Memory Coalescing Techniques
============================

To take full advantage of the high memory bandwidth of the GPU,
the reading from global memory must also run in parallel.
We consider memory coalescing techniques to organize the execution
of load instructions by a warp.

Accessing Global and Shared Memory
----------------------------------

Accessing data in the global memory is critical to the performance
of a CUDA application.
In addition to tiling techniques utilizing shared memories
we discuss memory coalescing techniques to move data efficiently
from global memory into shared memory and registers.
Global memory is implemented with dynamic random access memories (DRAMs).
Reading one DRAM is a very slow process.

Modern DRAMs use a parallel process:
Each time a location is accessed, many consecutive locations 
that includes the requested location are accessed.
If an application uses data from consecutive locations before moving on to
other locations, the DRAMs work close to the advertised peak 
global memory bandwidth.

Recall that all threads in a warp execute the same instruction.
When all threads in a warp execute a load instruction, the hardware detects 
whether the threads access consecutive memory locations.
The most favorable global memory access is achieved when the same
instruction for all threads in a warp accesses global memory locations.
In this favorable case, the hardware *coalesces* all memory accesses
into a consolidated access to consecutive DRAM locations.
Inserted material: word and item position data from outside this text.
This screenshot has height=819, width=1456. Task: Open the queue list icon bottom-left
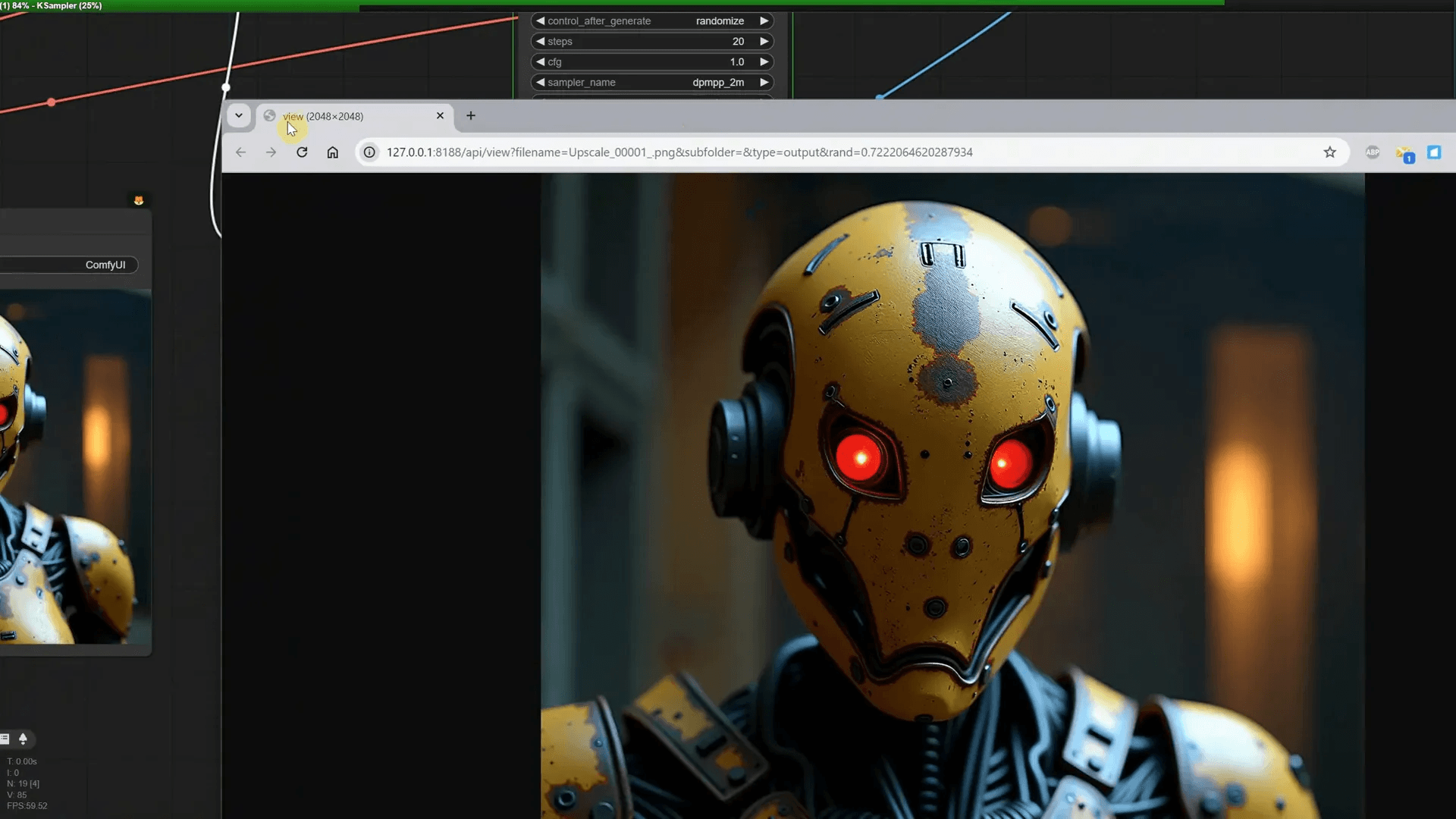5,739
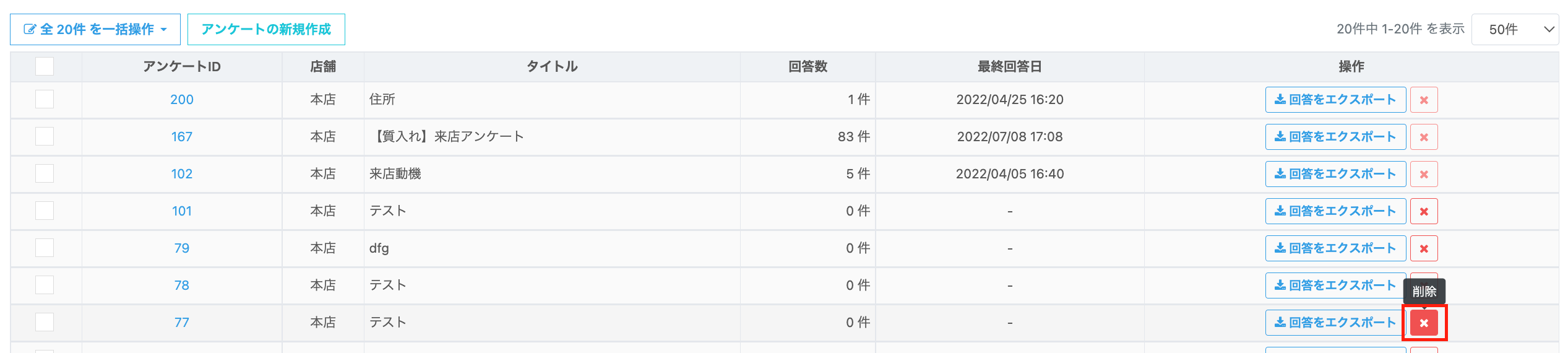
Task: Delete survey 101 with its X button
Action: tap(1424, 211)
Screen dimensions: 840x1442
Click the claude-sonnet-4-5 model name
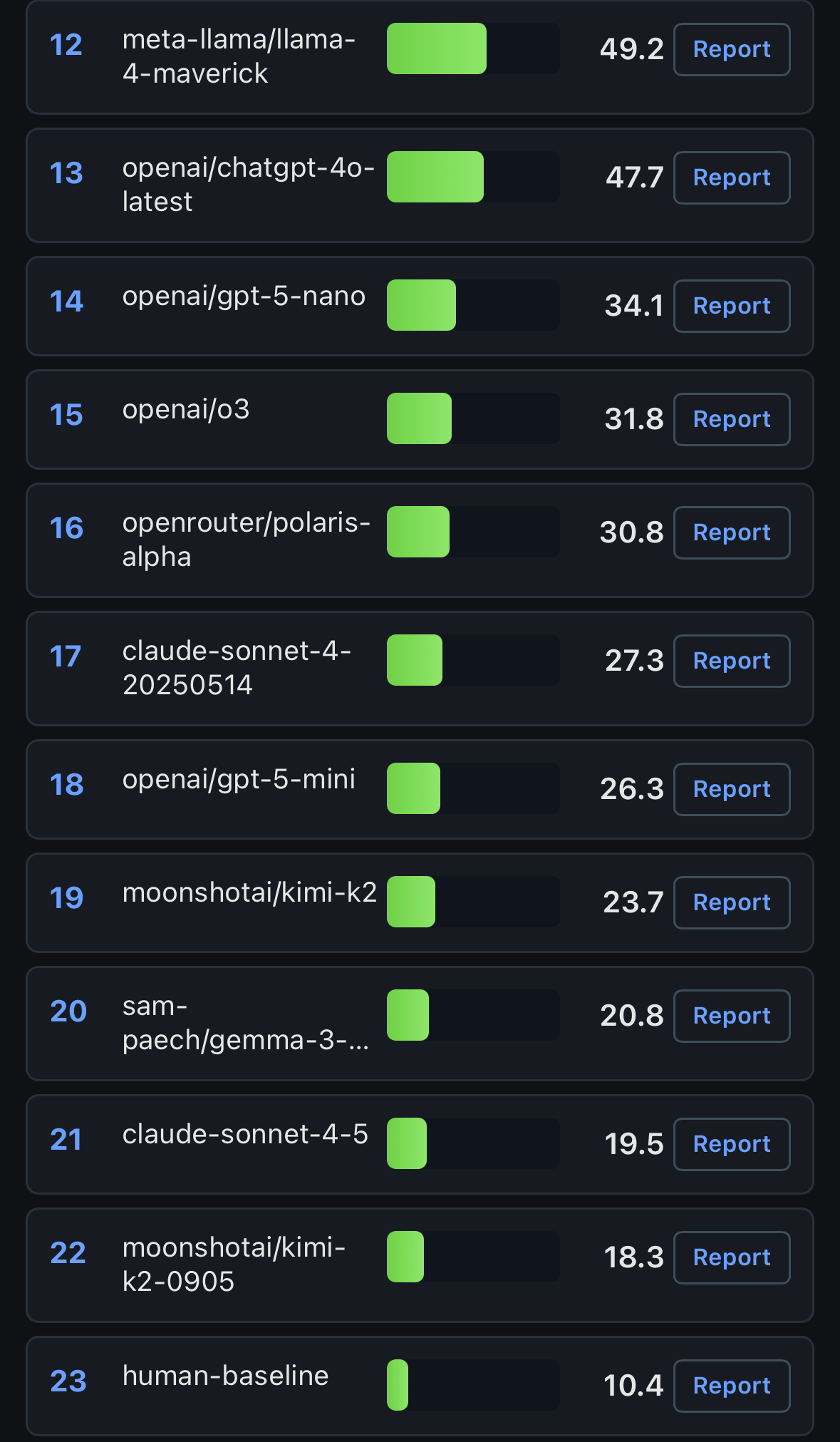tap(245, 1134)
If thread 0 accesses location :math:`n`, 
thread 1 accesses location :math:`n+1`, :math:`\ldots`
thread 31 accesses location :math:`n+31`,
then all these accesses are *coalesced*, 
that is: combined into one single access.
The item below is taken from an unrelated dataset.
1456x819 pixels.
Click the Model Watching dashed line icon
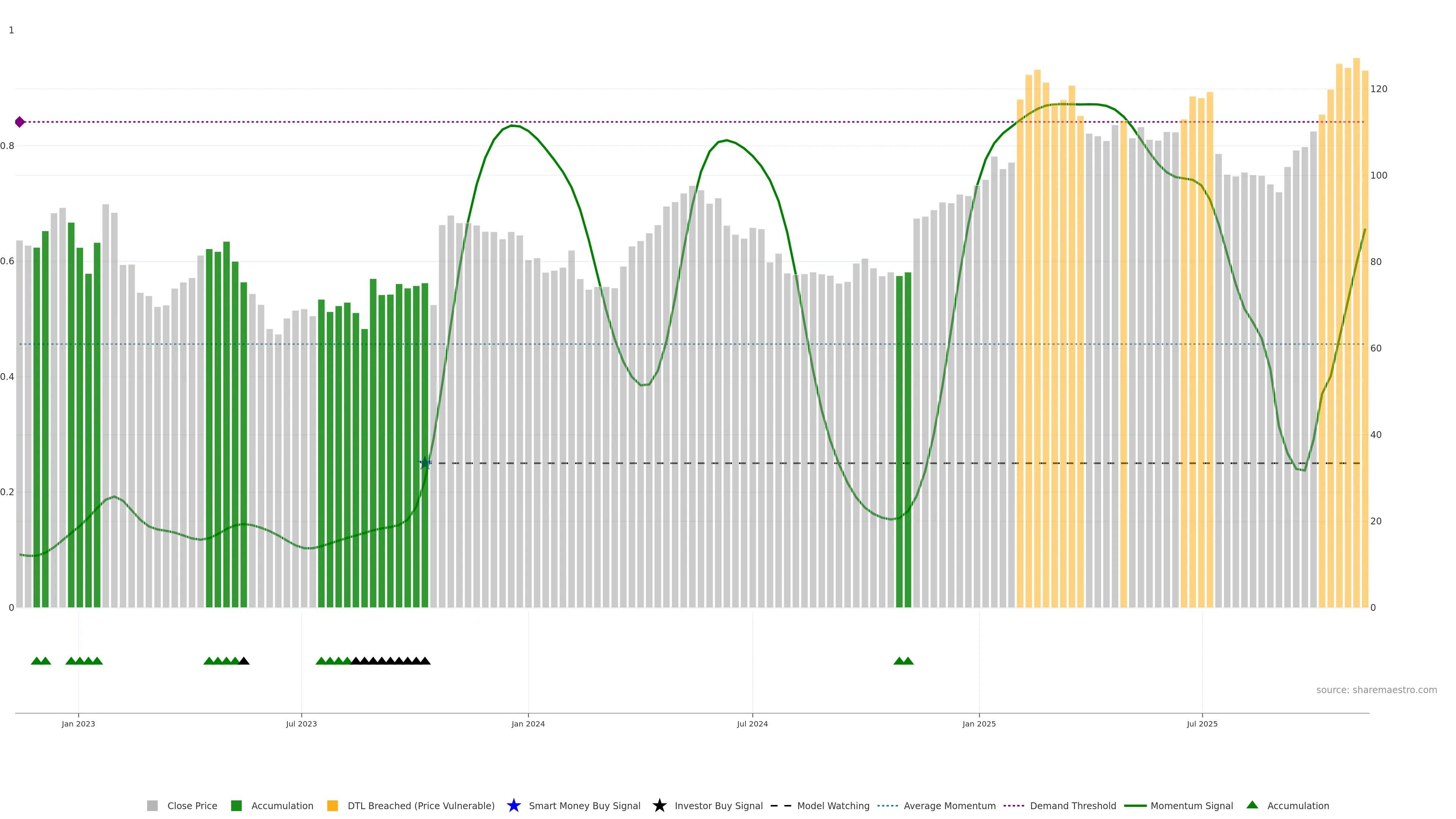point(781,805)
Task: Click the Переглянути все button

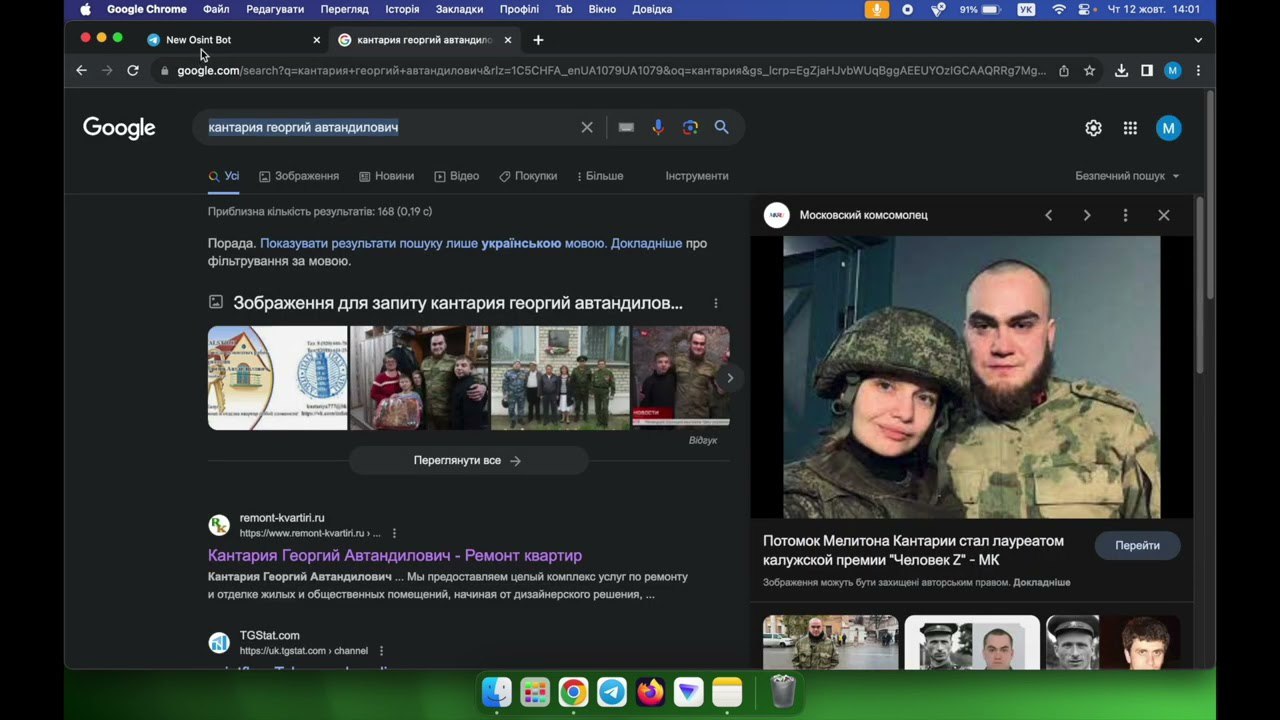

The CUDA C Best Practices Guide gives a high priority recommendation
to coalesced access to global memory.
An example is shown in :numref:`figalignedaccess`,
extracted from Figure G-1 of the NVIDIA Programming Guide.

.. _figalignedaccess:

.. figure:: ./figalignedaccess.png
    :align: center

    An example of a global memory access by a warp.

More recent examples from the 2016 NVIDIA Programming guide are
in :numref:`figmemaligned` and :numref:`figmemmisaligned`.

.. _figmemaligned:

.. figure:: ./figmemaligned.png

   An example of aligned memory access by a warp.

.. _figmemmisaligned:

.. figure:: ./figmemmisaligned.png

   An example of mis-aligned memory access by a warp.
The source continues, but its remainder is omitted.